_EXERCISE DIRECTIONS:_
Every line below that includes the word "button" needs to be copied.
* * * * * * *
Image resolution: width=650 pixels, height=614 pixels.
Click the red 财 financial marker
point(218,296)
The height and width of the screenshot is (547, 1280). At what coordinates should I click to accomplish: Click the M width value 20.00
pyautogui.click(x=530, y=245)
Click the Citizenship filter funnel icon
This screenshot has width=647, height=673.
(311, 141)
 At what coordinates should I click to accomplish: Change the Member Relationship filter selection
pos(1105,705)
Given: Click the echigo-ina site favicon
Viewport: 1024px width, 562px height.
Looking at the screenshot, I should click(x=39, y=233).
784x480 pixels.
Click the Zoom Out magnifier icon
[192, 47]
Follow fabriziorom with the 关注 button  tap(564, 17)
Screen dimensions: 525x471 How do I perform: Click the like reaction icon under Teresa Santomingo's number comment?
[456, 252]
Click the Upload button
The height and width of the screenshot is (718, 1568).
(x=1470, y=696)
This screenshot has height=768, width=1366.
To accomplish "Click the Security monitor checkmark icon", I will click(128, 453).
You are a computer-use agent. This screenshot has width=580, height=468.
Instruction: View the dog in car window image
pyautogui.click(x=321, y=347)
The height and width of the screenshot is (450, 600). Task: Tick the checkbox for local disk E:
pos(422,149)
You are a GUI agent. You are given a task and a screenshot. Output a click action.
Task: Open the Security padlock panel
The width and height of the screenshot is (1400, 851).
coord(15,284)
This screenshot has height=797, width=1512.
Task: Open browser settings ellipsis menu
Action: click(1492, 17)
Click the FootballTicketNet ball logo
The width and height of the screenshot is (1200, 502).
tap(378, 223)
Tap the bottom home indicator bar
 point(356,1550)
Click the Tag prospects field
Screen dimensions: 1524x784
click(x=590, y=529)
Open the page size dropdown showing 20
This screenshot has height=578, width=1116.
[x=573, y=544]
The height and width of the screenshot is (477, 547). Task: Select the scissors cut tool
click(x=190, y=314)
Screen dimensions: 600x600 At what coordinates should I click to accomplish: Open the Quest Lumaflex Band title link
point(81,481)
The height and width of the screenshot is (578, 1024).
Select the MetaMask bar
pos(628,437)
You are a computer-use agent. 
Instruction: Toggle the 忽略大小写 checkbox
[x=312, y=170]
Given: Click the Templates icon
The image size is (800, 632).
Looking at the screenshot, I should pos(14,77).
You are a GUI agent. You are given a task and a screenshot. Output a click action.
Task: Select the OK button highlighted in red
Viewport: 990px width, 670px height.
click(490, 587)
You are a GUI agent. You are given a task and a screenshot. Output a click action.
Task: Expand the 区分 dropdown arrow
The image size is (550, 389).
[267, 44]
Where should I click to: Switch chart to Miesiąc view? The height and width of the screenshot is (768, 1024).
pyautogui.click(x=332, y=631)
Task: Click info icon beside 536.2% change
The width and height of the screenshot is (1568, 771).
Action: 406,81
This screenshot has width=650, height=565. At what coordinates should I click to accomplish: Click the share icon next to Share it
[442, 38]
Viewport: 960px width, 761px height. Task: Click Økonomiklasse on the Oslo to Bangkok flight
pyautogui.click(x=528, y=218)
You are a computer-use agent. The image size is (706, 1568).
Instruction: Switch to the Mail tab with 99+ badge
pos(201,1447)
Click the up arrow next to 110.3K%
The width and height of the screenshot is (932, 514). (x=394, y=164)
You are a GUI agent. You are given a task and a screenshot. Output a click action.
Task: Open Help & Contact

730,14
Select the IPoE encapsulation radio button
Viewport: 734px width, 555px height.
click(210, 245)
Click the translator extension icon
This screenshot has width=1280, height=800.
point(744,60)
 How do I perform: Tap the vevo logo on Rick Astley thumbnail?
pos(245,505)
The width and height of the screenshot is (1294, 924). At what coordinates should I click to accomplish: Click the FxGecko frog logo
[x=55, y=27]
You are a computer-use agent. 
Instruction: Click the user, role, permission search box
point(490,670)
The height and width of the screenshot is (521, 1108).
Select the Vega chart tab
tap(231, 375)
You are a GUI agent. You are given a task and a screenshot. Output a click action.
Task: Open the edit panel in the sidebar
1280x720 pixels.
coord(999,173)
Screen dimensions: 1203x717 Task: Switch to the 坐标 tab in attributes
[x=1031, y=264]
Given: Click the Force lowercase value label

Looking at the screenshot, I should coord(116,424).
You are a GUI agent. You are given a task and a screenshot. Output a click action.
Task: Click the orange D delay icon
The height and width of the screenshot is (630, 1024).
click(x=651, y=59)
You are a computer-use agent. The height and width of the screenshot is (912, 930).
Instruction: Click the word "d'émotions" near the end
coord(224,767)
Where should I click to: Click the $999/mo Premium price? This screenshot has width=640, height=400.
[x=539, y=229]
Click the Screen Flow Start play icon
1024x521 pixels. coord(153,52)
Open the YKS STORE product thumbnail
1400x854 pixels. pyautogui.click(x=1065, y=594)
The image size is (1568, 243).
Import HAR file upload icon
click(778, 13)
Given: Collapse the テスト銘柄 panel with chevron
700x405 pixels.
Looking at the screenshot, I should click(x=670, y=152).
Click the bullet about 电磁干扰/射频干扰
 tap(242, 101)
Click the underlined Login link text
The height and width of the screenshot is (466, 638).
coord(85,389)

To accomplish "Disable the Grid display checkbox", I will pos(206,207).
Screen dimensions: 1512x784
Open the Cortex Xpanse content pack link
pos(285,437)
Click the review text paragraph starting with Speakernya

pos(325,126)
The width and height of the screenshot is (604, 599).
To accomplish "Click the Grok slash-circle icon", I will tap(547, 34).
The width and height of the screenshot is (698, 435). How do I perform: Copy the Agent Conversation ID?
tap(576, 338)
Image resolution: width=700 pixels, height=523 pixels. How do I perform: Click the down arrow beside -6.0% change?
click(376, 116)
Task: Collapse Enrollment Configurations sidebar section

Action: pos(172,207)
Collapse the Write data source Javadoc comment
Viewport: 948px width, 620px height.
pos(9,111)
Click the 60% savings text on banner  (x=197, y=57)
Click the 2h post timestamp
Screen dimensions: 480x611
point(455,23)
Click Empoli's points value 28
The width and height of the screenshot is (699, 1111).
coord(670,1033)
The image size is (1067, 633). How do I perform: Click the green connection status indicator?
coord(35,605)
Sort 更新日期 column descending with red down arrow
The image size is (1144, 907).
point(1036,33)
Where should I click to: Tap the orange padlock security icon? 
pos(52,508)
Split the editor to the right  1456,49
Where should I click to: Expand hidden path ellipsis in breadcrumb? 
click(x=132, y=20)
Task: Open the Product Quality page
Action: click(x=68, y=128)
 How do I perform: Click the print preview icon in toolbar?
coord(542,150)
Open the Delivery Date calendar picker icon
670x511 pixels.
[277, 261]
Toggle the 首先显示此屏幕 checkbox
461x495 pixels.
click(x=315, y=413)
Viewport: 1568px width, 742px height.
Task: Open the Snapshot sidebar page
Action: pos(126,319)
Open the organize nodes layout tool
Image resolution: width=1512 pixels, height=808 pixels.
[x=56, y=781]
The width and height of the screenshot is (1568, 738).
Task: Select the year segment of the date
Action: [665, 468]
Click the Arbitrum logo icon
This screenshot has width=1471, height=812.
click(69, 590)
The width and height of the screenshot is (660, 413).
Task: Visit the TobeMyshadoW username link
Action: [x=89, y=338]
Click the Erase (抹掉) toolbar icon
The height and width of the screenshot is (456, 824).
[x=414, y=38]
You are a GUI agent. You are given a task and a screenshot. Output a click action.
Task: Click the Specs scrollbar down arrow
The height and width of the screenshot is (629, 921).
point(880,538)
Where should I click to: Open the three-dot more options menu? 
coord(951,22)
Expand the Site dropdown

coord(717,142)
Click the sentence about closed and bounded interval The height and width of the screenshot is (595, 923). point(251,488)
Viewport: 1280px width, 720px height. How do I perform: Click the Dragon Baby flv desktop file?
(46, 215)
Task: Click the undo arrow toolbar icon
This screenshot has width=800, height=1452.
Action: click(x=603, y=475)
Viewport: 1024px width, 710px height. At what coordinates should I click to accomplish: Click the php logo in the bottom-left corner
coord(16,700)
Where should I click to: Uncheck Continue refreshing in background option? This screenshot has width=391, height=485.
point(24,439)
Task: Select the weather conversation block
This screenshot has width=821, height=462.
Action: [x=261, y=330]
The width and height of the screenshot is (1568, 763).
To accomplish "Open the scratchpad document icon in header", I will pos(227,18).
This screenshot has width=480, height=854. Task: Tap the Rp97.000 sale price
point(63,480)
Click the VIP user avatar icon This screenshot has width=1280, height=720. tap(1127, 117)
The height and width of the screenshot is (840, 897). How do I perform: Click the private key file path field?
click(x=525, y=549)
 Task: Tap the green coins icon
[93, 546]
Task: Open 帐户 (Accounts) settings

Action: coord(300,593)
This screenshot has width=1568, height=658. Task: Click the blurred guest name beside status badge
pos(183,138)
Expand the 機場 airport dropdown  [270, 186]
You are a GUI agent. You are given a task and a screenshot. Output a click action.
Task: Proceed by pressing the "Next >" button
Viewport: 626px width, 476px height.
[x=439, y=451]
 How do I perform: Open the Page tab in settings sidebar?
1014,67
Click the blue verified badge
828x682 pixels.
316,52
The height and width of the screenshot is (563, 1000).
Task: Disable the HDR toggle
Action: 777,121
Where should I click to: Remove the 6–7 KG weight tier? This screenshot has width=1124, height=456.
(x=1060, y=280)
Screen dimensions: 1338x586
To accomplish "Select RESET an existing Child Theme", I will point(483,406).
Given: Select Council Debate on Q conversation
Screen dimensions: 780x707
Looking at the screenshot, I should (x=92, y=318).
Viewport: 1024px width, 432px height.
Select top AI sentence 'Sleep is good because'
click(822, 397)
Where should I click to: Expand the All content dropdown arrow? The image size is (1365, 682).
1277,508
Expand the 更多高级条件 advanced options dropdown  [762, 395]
* * * * * * *
_ANSWER TO THE PROBLEM:_
Follow fabriziorom with the 关注 button  tap(564, 17)
Click the Upload button
Task: Select the OK button highlighted in red
Select the IPoE encapsulation radio button
Task: Proceed by pressing the "Next >" button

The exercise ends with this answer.